── TEXT ZUR ANALYSE ──
Auch die „Bundeszentrale für gesundheitliche Aufklärung“ (BZgA) rät auf ihrer Homepage zur Aktion „Alkohol? Kenn dein Limit“ dazu, als Angehöriger das eigene Leben wieder in die Hand zu nehmen: „Was kann ich für mich tun?“ Die positiven Folgen: „Gelingt es, die eigenen Interessen wieder wahrzunehmen, wächst nach und nach ein Stück Unabhängigkeit.
Was bislang undenkbar war, wird nun möglich. Man hört auf zu kontrollieren und unternimmt nichts mehr, um den übermäßigen Alkoholkonsum und dessen Folgen zu verheimlichen. Vielen Angehörigen macht diese Vorstellung große Angst.“ Doch: „Gerade dieses ,Loslassen’ ist oftmals wirkungsvoller als alles Bitten in den Jahren zuvor.“ Also Loslassen statt Fallenlassen?
───
▶ BEARBEITE FOLGENDES
a. Was wächst laut dem Text zur Analyse nach und nach, wenn es gelingt, die eigenen Interessen wieder wahrzunehmen?
b. Gib aus dem Text zur Analyse alles von „Auch die „Bundeszentrale“ bis hinunter zu „ein Stück Unabhängigkeit.“ wortgetreu wieder.
── EXTRAHIERTE DATENSÄTZE ──
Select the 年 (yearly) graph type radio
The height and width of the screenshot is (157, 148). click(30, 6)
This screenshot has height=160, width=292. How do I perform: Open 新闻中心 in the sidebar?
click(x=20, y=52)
───
── EXTRAHIERTE DATENSÄTZE ──
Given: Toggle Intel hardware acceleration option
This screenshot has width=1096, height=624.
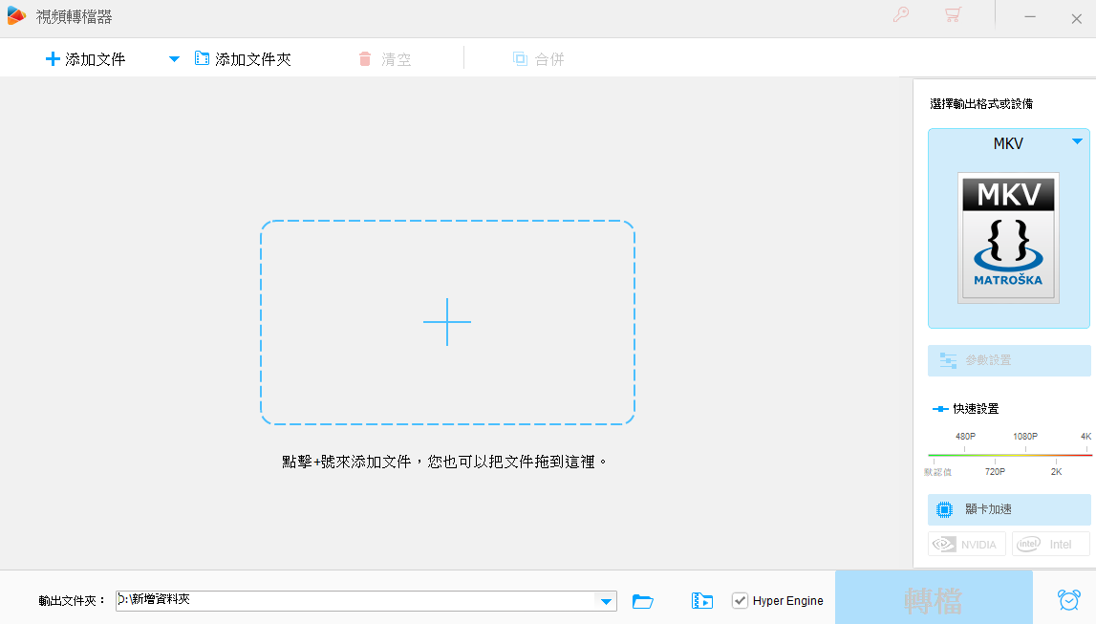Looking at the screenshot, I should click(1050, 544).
───
▶ LÖSUNGEN ZUR ÜBUNG
a. Ein Stück Unabhängigkeit.

b.
Auch die „Bundeszentrale für gesundheitliche Aufklärung“ (BZgA) rät auf ihrer Homepage zur Aktion „Alkohol? Kenn dein Limit“ dazu, als Angehöriger das eigene Leben wieder in die Hand zu nehmen: „Was kann ich für mich tun?“ Die positiven Folgen: „Gelingt es, die eigenen Interessen wieder wahrzunehmen, wächst nach und nach ein Stück Unabhängigkeit.